There is a sense that any form of comparative analysis is to be welcomed irrespective of its scope or its conclusions because context has been so sorely lacking in Irish history. However, the claims that this book examines the civil war in a comparative context are to some extent quite disappointing. The Irish civil war may prove to be the particularly specific conflict which Kissane considers it to be, but there is a sense in which it is difficult to make that conclusion based on the type of comparison engaged in here. The Irish civil war may not fulfil specified criteria which have been carefully and decorously divined by theorists of colonialism, post-colonialism and all that comes between, but there has to be a little more to the whole process of comparative history other than the extent to which the conflict fits or does not fit Melvin Small's criteria of conflict as set out in Resort to Arms (p. 17). (3) Lustick's notions of post-colonial hegemony are all very well, Fanon's theories are even better, but at no point does the use of their insights provoke the author to ask questions such as why the Irish conflict was so much less violent than so many of the conflicts briefly alluded to. The points of comparison may not hold to their ultimate conclusion, the Irish civil war may fail to tick enough of the required boxes to be considered a full-blown, bona fide post-secession civil war, but surely there is much more to be gained from comparative analysis than the limited conclusions made in a little over eight pages in chapter 2.
The discussion of the war in the context of Ireland's relationship with the British Empire also lacks any real consideration of the most fundamental factor from the British point of view – Ireland's propinquity. The new state's loyalties and their implications for British security are as important, if not more so, than any consideration of Britain's 'colonial relationships' and whether they were 'more deep-rooted in Ireland than in the Third World' (p. 21). 'Deviance from the wider colonial pattern' is all very well, but there is a lot to be said for acknowledging the sheer force of proximity on the British mindset, particularly in the wake of the Great War (p. 21). It also might explain why the oath was as crucial to the British government as it was to either side in the conflict that followed the Treaty in Ireland.
To some extent the chapter on the course of the civil war is the weakest in the book precisely because it is the least political and demands some form of engagement with the very forces that threaten the cherished balance. 'A controlled if bitter phenomenon', 'a disciplined form of intransigence' do not adequately explain the violence of the war, the events at Ballyseedy Wood and elsewhere, that became part of the last months of the fighting (pp. 65–6). What strength the chapter has lies in the way in which it undermines the 'birth of democracy' thesis which has been championed most effectively by Tom Garvin's 1922: the Birth of Irish Democracy, (4) but even this argument is put much more effectively in the chapters that follow rather than here. Throughout there is absolutely no sense of the type of war being fought, the difficulties in communication, the extent to which the republicans progressively lacked arms, military intelligence and, in many cases, the very will to fight. The resort to a purely political rationale is of little use when contemplating men whose sole raison d'être amounted to 'what then is going to defeat England?' (p. 93).

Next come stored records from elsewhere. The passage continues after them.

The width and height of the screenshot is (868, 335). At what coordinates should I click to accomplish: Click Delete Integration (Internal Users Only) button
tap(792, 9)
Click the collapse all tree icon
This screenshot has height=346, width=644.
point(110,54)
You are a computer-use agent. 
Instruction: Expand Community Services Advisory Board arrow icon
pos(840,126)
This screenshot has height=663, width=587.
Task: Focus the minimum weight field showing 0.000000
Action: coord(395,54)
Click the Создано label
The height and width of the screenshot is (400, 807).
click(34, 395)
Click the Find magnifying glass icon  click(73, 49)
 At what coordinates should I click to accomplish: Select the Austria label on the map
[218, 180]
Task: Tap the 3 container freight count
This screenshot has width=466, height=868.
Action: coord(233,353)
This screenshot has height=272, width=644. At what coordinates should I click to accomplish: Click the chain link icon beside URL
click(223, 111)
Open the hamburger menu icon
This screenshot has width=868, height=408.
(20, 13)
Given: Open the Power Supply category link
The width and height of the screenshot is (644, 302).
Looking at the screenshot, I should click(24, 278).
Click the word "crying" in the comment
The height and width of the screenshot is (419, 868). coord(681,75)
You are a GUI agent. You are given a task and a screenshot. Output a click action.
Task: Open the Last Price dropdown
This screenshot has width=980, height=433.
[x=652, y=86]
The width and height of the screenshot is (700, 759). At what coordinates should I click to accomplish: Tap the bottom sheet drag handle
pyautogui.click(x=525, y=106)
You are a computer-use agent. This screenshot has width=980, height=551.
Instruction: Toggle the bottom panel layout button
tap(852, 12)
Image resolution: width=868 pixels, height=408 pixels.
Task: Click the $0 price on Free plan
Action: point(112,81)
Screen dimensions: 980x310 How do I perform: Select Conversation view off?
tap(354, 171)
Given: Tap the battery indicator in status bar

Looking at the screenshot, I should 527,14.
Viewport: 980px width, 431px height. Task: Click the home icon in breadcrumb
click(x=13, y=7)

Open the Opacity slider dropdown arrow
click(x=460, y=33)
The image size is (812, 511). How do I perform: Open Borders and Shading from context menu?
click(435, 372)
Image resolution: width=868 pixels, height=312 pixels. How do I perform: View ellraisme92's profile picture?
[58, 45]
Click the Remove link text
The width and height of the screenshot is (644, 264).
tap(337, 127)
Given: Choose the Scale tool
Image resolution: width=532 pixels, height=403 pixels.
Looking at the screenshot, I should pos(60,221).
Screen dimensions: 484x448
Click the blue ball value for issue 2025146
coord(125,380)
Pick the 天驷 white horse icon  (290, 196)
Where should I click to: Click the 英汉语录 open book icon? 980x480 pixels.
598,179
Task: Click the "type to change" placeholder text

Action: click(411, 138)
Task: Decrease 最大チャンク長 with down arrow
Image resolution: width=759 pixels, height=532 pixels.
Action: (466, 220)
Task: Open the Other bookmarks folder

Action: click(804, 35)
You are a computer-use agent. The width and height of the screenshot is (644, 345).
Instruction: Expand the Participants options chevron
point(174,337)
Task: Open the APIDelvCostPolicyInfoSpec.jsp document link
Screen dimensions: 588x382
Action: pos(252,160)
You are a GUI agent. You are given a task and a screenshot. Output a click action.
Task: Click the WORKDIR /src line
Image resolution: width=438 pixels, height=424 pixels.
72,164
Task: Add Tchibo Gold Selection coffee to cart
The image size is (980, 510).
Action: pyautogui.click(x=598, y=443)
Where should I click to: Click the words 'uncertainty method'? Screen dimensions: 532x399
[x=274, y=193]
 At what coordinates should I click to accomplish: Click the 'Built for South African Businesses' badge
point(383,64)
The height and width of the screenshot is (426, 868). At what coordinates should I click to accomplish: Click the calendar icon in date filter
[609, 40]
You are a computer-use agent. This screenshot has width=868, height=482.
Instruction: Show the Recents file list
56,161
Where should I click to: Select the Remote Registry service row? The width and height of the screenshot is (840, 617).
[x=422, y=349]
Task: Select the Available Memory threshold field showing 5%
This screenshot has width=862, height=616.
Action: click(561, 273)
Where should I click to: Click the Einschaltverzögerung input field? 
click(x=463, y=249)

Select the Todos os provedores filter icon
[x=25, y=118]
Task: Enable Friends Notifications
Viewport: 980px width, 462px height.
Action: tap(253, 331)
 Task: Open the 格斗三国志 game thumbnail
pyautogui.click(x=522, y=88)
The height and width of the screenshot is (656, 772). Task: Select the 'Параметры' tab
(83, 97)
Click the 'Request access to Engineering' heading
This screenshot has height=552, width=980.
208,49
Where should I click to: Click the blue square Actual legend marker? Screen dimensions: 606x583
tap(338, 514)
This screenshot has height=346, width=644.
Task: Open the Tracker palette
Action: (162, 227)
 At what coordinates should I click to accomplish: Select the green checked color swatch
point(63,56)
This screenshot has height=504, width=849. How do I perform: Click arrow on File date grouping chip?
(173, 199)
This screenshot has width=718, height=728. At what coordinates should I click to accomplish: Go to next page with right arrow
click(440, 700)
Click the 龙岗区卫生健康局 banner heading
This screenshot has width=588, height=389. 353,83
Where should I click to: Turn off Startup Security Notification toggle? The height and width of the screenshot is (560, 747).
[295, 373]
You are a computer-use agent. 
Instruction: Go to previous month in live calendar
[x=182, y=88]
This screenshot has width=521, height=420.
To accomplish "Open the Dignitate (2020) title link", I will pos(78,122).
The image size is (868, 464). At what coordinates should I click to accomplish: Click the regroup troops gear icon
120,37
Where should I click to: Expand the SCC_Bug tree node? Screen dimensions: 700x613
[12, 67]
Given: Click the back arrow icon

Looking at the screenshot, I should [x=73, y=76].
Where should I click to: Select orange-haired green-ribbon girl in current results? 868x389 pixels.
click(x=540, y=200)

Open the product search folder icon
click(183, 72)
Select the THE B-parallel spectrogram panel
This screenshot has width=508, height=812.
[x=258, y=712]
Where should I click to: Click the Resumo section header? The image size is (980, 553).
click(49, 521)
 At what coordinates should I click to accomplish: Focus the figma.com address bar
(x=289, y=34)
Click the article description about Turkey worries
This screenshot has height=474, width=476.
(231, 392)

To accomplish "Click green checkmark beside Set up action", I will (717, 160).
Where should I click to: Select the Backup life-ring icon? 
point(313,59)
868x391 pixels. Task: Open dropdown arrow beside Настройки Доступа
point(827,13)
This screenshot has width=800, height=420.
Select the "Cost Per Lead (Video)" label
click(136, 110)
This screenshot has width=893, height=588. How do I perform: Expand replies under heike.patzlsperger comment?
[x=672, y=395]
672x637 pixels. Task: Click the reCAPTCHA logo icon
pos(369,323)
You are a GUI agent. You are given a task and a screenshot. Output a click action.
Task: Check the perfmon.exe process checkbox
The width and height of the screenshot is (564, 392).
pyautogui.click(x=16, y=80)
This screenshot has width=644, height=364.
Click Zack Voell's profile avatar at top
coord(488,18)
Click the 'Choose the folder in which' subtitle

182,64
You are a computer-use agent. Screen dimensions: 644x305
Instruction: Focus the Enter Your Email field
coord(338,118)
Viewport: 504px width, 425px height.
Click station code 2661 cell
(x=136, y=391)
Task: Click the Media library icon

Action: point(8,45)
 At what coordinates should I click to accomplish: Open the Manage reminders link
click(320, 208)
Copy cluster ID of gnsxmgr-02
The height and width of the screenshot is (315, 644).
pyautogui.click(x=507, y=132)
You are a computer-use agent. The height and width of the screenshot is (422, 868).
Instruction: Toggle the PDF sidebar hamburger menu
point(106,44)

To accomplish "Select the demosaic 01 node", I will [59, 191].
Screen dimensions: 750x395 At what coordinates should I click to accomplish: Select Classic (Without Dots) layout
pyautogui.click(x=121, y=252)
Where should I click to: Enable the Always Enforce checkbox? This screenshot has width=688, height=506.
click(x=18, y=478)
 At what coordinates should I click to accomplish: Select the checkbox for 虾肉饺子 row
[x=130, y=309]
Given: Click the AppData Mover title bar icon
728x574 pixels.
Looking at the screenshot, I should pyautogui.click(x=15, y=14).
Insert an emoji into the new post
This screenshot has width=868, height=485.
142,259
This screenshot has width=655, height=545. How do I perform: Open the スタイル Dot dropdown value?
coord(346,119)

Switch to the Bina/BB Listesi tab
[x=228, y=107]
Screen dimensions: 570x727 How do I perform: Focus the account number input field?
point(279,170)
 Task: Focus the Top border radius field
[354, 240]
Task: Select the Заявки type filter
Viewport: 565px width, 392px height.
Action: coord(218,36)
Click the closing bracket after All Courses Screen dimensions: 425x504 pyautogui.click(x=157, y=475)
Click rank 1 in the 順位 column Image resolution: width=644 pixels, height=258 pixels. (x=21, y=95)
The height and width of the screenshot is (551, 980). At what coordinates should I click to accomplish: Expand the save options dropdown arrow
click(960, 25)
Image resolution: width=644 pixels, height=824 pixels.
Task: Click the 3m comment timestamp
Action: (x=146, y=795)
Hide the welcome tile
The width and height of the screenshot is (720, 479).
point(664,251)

Chapters 5 and 6 are important in terms of uncovering the various efforts at brokering peace, in examining the forces in civil society which, though ultimately thwarted in their efforts, continued to try to bring a peaceful resolution to the conflict. Groups such as the National Economic Party, Clann na hÉireann and the Neutral IRA, amongst others, emerge from the obscurity which previous studies of the war have condemned them to. The book is strongest here, but arguably greater concession could be made to the problems of cultural demobilisation which are dealt with solely in the light of the persistence of lawlessness in the new state.
This theme is continued in chapter 7 in the context of the emergence of a protective democracy in the new state. There are interesting and challenging interpretations here, but there is something terribly depressing in the tone adopted throughout. The desire for law and order is dismissed as being little more than adhering to 'the values of Victorian Britain' (p. 151); the formation of the state is dismissed as 'the project of a triple alliance between the British government, the Catholic Church and the Irish middle class in which none had an overriding interest in promoting an expansive conception of democracy' (p. 175). It is in these contexts that it might be useful to make comparisons with other states at the same time. Bemoaning the paradox of repressive measures being instituted to preserve a paternalistic democracy in the light of what was going on in much of the rest of Europe at the same time makes these sentiments seem rather churlish indeed. There is a similar sentiment in the conclusion when the author wonders if the state was worth all the violence, particularly given the state's 'poor record on policy issues and little civic pride' (p. 237). Hindsight, which seems to weigh particularly heavily throughout the book, might have been a little more usefully apportioned here.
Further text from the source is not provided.